Cell Provenance¶

Understand why a specific cell has its current value.

Basic Usage¶

# By row index and column
why = tp.why(df, col="income", row=0)
print(why)

# By business key
why = tp.why(df, col="income", where={"customer_id": "C-12345"})
print(why)

Output:

Cell History: row 42, column 'income'
  Current value: 45000.0
  [i] Was null at step 1 (later recovered)
      by: DataFrame.fillna

  History (1 change):
    None -> 45000.0
      by: DataFrame.fillna

The WhyResult Object¶

why = tp.why(df, col="income", row=0)

# Access fields
why.column           # str: column name
why.row_id           # int: internal row ID
why.current_value    # any: current cell value
why.history          # list[CellChange]: all changes

# Flags
why.was_null         # bool: was ever null
why.null_recovered   # bool: null was later filled

# Export
why.to_dict()        # dict representation

Cell Change Records¶

Each change in history contains:

for change in why.history:
    print(f"From: {change.old_value}")
    print(f"To: {change.new_value}")
    print(f"By: {change.operation}")
    print(f"At step: {change.step}")

Requirements¶

Debug Mode Required

tp.why() requires debug mode with the column being watched:

tp.enable(mode="debug", watch=["income", "status"])

Columns not in watch will not have cell history.

Common Use Cases¶

Finding Null Introduction¶

# Where did this null come from?
why = tp.why(df, col="email", where={"email": None})

if why.was_null:
    print("This cell was null from the start")
else:
    # Find which operation set it to null
    for change in why.history:
        if change.new_value is None:
            print(f"Null introduced by: {change.operation}")

Tracking Value Changes¶

# How did this price get so high?
why = tp.why(df, col="price", row=0)

for change in why.history:
    pct_change = (change.new_value - change.old_value) / change.old_value * 100
    print(f"{change.operation}: {pct_change:+.1f}%")
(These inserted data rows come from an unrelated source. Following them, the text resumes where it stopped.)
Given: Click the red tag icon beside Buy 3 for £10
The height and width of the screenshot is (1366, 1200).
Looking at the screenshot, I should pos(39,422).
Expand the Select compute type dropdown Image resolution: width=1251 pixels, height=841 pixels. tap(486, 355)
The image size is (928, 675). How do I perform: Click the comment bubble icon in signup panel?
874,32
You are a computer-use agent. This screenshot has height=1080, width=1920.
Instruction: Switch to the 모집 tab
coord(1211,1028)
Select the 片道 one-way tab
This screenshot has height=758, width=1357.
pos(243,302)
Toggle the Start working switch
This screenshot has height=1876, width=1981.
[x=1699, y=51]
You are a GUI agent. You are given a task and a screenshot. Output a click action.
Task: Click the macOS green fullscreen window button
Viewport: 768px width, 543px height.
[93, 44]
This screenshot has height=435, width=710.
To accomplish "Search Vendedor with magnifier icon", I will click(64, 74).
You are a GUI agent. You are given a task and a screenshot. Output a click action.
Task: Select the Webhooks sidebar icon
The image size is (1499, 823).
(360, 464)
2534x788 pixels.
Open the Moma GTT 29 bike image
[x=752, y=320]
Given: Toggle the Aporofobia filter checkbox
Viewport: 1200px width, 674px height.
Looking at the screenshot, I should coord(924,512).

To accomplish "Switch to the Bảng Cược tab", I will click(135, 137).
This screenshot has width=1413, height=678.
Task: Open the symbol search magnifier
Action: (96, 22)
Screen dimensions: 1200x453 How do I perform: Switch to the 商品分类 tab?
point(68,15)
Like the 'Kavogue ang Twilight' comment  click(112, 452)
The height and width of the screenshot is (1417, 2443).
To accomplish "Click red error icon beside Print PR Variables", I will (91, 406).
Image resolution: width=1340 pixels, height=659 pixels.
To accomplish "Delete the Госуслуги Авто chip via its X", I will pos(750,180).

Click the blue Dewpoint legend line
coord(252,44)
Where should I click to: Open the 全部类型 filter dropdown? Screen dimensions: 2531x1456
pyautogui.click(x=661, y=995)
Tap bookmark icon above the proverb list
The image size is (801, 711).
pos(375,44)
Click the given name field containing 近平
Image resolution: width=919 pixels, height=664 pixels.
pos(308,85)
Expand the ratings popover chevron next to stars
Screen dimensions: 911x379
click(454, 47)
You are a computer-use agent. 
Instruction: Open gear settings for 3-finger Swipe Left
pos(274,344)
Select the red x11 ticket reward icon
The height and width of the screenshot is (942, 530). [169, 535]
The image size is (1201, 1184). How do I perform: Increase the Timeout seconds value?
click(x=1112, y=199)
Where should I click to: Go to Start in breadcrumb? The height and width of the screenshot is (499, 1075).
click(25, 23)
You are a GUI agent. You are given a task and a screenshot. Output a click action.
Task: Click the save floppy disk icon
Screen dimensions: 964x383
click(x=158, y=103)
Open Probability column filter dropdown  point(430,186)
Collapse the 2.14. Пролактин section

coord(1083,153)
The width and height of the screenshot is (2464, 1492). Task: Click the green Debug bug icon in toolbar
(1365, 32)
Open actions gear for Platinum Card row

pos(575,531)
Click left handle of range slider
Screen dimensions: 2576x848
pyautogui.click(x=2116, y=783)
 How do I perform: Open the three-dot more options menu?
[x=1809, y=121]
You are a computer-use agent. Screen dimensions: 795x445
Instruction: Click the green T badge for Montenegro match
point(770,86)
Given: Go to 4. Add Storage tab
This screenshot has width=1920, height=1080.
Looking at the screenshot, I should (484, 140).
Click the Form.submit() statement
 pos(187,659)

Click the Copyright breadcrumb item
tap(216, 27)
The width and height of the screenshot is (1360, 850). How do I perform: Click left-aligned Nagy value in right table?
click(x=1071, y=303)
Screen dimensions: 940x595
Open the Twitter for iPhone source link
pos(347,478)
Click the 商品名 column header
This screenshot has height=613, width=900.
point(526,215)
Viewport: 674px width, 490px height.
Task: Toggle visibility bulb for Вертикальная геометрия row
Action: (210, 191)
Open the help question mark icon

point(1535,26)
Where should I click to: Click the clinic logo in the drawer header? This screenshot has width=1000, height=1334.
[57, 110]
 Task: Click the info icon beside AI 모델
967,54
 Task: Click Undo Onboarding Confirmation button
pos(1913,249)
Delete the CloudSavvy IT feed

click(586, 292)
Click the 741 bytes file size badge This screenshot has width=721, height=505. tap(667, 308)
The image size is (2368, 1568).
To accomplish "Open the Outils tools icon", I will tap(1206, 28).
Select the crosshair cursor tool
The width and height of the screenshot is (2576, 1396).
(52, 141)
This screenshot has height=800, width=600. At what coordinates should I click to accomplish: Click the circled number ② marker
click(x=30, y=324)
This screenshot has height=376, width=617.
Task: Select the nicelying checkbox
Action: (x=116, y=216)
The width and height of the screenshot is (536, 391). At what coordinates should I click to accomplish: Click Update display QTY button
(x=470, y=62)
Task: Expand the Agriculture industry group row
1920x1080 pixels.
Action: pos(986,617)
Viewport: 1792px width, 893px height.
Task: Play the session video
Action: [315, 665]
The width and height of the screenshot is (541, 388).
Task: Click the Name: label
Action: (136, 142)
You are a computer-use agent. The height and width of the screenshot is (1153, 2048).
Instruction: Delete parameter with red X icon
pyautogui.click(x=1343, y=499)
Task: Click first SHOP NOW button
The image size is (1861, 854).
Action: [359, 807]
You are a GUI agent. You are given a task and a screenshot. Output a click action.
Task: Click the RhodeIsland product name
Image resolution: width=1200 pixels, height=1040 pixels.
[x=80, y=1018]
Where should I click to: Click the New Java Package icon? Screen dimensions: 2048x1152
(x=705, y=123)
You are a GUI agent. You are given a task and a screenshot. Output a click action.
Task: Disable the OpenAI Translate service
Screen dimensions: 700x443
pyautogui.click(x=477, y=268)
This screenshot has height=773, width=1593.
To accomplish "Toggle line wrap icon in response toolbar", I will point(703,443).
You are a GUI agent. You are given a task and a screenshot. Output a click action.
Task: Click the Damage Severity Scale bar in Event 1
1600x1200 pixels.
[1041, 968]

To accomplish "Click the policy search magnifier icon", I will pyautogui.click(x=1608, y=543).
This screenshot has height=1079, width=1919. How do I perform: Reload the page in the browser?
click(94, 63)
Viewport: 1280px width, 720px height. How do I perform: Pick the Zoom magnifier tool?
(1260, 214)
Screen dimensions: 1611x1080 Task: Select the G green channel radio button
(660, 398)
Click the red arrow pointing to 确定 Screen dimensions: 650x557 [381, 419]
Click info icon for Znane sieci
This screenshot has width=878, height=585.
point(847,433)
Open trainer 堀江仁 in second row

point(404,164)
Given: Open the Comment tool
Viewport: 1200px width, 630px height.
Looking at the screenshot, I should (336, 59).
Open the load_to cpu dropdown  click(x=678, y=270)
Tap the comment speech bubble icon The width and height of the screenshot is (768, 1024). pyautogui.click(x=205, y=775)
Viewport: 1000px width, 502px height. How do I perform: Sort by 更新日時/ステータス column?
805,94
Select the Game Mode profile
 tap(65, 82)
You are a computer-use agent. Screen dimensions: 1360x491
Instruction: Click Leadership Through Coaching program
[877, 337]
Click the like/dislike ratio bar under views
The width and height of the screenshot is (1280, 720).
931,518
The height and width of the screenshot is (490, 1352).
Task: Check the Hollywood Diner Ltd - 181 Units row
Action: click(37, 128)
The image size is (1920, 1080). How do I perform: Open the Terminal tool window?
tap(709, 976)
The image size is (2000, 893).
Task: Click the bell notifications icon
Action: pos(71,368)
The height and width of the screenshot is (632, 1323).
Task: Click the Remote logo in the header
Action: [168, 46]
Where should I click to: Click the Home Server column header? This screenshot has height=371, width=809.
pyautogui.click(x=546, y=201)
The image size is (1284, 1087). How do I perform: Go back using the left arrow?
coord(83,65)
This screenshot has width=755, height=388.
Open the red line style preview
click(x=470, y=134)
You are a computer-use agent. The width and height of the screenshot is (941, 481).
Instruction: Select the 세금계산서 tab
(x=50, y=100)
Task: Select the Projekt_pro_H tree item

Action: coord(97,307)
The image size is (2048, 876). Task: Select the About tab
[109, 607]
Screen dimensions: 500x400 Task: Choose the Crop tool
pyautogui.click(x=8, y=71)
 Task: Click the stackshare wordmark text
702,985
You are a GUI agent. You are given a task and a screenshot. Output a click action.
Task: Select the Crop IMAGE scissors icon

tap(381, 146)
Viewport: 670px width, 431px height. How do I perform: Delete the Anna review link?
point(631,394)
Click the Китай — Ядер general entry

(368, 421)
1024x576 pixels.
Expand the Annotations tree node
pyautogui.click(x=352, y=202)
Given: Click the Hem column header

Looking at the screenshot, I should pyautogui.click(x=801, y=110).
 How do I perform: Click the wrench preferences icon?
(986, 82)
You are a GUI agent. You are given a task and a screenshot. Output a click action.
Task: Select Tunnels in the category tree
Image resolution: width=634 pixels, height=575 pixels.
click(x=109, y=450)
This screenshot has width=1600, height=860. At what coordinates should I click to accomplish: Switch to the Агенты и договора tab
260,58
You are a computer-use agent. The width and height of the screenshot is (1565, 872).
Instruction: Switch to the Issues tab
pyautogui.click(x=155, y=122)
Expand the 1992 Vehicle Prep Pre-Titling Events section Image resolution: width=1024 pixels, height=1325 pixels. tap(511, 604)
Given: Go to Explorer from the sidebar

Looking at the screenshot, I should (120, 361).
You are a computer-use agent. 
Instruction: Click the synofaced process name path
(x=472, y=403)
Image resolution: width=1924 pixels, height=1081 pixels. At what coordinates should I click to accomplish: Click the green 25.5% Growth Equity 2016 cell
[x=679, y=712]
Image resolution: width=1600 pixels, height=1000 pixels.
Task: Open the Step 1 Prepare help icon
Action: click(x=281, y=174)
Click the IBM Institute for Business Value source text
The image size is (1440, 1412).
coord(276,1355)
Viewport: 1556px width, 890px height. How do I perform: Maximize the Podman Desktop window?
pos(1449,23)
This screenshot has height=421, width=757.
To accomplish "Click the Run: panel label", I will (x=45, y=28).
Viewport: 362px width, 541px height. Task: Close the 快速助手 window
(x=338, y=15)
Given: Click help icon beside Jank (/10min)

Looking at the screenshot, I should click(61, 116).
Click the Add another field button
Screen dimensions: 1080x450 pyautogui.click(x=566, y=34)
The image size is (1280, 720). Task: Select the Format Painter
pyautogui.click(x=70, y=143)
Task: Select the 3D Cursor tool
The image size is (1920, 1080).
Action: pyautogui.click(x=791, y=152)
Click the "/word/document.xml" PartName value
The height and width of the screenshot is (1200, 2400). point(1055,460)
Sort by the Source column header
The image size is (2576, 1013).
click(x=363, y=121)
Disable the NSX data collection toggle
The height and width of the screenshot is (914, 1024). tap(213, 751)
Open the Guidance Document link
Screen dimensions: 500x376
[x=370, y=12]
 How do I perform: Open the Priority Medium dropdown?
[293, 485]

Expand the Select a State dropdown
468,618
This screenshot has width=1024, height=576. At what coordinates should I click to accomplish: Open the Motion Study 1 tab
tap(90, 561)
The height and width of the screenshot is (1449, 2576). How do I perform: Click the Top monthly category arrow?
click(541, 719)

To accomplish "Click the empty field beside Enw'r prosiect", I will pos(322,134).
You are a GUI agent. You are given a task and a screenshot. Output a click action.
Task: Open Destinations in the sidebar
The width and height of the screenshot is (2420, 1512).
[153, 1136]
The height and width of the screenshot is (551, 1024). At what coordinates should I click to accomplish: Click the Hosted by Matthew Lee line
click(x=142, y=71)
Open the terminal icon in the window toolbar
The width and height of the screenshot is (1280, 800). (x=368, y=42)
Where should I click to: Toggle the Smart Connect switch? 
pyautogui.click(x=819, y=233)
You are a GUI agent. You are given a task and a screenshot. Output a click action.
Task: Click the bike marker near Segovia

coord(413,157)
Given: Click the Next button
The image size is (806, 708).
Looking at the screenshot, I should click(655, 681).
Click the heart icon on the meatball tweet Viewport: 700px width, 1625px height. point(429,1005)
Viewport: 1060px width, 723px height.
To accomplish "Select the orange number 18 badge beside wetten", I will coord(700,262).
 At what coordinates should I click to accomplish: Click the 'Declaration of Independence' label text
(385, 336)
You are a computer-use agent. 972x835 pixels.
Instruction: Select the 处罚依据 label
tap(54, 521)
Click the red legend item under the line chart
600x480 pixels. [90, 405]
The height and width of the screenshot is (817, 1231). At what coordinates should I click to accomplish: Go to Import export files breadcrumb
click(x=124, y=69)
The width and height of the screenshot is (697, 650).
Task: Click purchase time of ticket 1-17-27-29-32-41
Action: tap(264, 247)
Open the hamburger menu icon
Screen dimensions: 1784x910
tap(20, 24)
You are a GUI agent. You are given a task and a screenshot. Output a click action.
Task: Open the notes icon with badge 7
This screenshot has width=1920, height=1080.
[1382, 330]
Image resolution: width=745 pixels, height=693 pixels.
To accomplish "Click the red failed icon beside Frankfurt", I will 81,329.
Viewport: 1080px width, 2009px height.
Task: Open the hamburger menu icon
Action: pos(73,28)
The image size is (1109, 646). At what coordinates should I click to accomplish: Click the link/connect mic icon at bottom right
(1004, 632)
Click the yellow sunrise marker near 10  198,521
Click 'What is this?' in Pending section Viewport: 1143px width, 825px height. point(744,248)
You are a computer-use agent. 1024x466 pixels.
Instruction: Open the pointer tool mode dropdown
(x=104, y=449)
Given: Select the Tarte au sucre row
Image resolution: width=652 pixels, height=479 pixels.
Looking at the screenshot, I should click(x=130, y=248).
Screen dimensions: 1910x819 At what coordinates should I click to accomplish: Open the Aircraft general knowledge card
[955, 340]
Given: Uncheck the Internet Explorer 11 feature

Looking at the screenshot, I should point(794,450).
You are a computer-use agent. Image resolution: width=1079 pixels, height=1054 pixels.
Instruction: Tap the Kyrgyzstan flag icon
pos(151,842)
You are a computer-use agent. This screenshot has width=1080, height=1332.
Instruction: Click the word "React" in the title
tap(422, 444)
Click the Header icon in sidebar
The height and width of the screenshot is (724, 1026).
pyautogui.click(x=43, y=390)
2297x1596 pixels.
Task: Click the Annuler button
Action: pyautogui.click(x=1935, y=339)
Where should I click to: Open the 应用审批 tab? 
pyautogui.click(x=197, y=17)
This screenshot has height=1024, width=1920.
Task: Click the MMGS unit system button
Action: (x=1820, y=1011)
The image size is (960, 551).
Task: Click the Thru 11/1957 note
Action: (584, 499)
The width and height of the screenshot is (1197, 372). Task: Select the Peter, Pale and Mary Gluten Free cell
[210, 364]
Auditing Sensitive Fields¶

# Who touched the salary column?
for idx in range(len(df)):
    why = tp.why(df, col="salary", row=idx)
    if why.history:
        print(f"Row {idx}: {len(why.history)} changes")

Finding Cells¶

By Index¶

tp.why(df, col="price", row=0)
tp.why(df, col="price", row=-1)  # Last row

By Business Key¶

tp.why(df, col="status", where={"order_id": "ORD-123"})

Multiple Matches¶

If where= matches multiple rows, TracePipe returns the first match. For multiple rows, iterate:

matching_rows = df[df["region"] == "US"]
for idx in range(len(matching_rows)):
    why = tp.why(matching_rows, col="price", row=idx)
    # Process each

Ghost Values¶

For dropped rows, you can still query their last known values:

dbg = tp.debug.inspect()

# Get ghost values for a specific dropped row
dropped_rid = list(dbg.dropped_rows())[0]
ghost = dbg.get_ghost_values(dropped_rid)
print(f"Last known values: {ghost}")
# {"age": 25, "salary": 50000}

# Or get all ghost rows as a DataFrame
ghost_df = dbg.ghost_rows()
print(ghost_df)
# DataFrame with __tp_row_id__, __tp_dropped_by__, and watched columns

The get_ghost_values(row_id) method returns a dict mapping column names to their last known values, or None if the row wasn't found in ghost storage.